The gathering of stars Robert Downey Jr., Chris Hemsworth, Chris Evans, Scarlett Johansson, Jeremy Renner, Samuel L. Jackson, Mark Ruffalo and others congested traffic for blocks around Hollywood Boulevard’s El Capitan Theater and Grauman’s Chinese on Wednesday night. (In a rare move, traffic officers were on the scene in the surrounding neighborhoods, and orhestrated automobile control even as far south as Sunset Blvd.)
On the red carpet, amid the glare of the lights and the cameras, was Marvel’s Kevin Feige, in many ways the architect of this years-in-the-making ensemble superhero movie.
“I hate the cameras, the hate the red carpet…the only thing I’m excited about is showing people the movie,” he said. “Every decision we make, on set, in the cutting room, is with the intention of evoking a laugh, a scream, a thrill for the audience. And tonight we get to unleash it.”
The fact that The Avengers happened at all is something of a Hollywood miracle. In the mid-2000s, when Marvel began to finance its own movies, the characters were dismissed as second tier superheroes unworthy of big-screen treatment. But since Iron Man became a box office hit in 2008, Marvel enjoyed a successful run of blockbusters focusing individually on Captain America, Thor and Hulk, even as the studio set its sights on having its characters come together for a giant adventure. Through these films, Marvel found success in appealing to average moviegoers while retaining the interest of passionate and obsessive fans of the comic-book source material.
“[Tonight is] the biggest deal to us. From the moment we got out funding to be our own studio, this was the dream,” Feige said.
He said Avengers is the capper to “phase one” of the Marvel plan, with pieces already falling into place for phase two. Iron Man 3 is due to begin shooting in six weeks, sequels for Thor and Captain America have release dates, and there’s room for one or two new movies.
“I loved that in comics, you could read all your individual heroes and you could follow their adventures, then every few years there’d be a crossover event that would bring them all together, in one book,” Feige said. “Then they’d go their separate ways again, have their own adventures, and a few years later, they’d get back together again. I want to replicate that in movies.”
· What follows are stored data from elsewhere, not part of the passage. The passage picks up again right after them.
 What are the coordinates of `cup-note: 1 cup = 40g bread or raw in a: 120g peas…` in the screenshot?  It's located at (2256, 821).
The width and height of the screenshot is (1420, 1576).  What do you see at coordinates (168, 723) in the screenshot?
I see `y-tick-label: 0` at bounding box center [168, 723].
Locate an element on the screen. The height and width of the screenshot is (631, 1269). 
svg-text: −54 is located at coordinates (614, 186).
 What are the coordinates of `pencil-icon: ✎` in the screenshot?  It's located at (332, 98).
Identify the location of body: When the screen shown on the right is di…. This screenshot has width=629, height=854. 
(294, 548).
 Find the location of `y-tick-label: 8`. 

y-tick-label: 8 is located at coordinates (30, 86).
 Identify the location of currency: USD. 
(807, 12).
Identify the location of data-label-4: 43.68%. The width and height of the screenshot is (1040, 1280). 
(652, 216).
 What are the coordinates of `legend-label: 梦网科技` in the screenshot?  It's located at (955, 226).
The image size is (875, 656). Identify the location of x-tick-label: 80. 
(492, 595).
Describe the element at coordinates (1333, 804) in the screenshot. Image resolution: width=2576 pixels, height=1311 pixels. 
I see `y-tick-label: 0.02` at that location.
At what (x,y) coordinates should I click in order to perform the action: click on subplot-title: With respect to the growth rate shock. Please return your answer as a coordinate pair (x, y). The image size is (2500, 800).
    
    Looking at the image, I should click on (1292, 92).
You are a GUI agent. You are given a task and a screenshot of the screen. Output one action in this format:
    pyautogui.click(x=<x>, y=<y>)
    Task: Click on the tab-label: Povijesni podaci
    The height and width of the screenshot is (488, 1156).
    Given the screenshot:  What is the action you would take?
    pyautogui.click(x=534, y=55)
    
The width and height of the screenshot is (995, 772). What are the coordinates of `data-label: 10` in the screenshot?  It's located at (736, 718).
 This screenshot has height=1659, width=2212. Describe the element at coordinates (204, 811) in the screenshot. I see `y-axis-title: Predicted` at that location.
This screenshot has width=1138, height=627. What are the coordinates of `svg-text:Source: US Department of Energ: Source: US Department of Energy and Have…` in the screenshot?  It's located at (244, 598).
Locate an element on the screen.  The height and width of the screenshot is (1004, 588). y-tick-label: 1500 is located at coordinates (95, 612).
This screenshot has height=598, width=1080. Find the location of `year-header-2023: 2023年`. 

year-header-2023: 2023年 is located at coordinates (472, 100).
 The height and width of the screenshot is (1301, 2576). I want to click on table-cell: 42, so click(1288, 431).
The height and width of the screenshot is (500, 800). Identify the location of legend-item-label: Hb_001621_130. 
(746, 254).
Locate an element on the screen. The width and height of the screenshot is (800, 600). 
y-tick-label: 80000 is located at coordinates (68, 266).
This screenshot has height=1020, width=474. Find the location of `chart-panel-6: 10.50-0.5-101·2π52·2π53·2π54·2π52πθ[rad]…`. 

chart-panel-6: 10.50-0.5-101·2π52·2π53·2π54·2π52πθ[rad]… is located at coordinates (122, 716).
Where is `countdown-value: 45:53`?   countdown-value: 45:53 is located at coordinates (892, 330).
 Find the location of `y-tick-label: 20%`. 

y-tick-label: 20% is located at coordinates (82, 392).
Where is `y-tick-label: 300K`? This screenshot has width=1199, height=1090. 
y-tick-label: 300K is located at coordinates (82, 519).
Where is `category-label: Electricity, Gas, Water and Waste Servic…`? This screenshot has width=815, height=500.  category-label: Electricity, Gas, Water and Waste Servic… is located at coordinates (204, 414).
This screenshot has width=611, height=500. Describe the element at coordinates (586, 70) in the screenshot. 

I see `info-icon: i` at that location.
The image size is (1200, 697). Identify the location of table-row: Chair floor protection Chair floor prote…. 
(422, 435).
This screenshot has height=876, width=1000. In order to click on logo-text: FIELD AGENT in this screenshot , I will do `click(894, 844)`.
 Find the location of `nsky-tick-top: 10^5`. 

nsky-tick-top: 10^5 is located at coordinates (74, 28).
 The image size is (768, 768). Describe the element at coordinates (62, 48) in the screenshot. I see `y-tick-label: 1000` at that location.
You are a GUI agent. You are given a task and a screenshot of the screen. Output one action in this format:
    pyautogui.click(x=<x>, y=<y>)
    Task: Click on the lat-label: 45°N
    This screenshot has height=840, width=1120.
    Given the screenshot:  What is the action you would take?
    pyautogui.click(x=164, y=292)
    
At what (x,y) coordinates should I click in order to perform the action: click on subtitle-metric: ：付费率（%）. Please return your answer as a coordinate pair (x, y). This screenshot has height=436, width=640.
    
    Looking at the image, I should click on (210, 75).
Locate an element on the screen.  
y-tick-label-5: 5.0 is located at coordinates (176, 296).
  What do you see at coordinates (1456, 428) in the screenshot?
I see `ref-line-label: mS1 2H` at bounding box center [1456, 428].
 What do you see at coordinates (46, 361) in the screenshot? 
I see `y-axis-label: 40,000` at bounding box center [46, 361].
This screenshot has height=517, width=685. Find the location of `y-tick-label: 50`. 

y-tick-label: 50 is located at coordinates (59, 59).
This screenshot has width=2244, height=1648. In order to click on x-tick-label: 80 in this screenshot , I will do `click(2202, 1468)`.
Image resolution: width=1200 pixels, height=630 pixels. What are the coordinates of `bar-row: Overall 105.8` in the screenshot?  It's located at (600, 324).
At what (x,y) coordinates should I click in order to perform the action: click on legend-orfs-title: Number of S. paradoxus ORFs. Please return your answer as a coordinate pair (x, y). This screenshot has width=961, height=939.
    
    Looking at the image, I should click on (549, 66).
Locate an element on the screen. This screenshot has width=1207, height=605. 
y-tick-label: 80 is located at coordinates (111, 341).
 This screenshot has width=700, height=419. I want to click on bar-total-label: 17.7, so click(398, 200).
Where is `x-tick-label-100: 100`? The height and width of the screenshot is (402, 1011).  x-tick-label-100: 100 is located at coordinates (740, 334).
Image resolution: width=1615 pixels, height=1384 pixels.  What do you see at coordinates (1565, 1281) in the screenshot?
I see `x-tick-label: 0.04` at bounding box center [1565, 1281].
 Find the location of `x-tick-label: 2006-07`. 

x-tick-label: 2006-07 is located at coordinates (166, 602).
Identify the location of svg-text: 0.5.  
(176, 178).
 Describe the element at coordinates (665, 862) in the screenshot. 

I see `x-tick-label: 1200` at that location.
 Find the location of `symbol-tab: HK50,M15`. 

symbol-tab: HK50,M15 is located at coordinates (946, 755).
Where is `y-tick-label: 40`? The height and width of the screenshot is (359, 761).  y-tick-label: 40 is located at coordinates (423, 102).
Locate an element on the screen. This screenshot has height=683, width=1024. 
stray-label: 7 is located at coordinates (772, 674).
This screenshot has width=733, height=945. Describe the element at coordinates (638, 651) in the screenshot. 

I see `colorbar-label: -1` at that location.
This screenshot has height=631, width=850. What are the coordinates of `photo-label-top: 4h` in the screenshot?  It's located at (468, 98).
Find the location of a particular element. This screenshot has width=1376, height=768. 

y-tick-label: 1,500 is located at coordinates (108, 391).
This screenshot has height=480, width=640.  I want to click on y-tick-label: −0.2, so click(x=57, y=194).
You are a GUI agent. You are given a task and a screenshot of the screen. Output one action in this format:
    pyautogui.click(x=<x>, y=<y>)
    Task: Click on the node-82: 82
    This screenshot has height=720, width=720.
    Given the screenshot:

Of course, it’s not easy to bring high-profile actors together—given their success in other movies or franchises, some may want to move on—and Marvel has earned a dubious reputation for failing to find amenable terms for newcomers and returning collaborators both in front of and behind the cameras.
“Scheduling has always been an issue and will always be an issue,” said Feige. “The famous discussions about Marvel contracts and Marvel’s negotiations, all of that is with the mindset of trying to bring all these people together.”
Joss Whedon, who directed Avengers, defended Marvel’s reputation, saying “The Marvel dictate is more director-friendly than any other studio. They went with [Jon] Favreau and [Kenneth] Branagh to do action movies, and those were names that weren’t on anybody’s lists. They go with guys who have a specific vision.”
Meanwhile, Downey said he is looking forward to making the next Iron Man movie more character-based, perhaps reigning in the cocky attitude of the genius playboy Tony Stark.
“There’s a little bit of a return to that, I think, just for entertainment’s sake, in the Avengers, which is appropriate,” Downey said. “But for Iron Man 3, we are going to back to the exploration of this character, which is what made the franchise work to begin with.”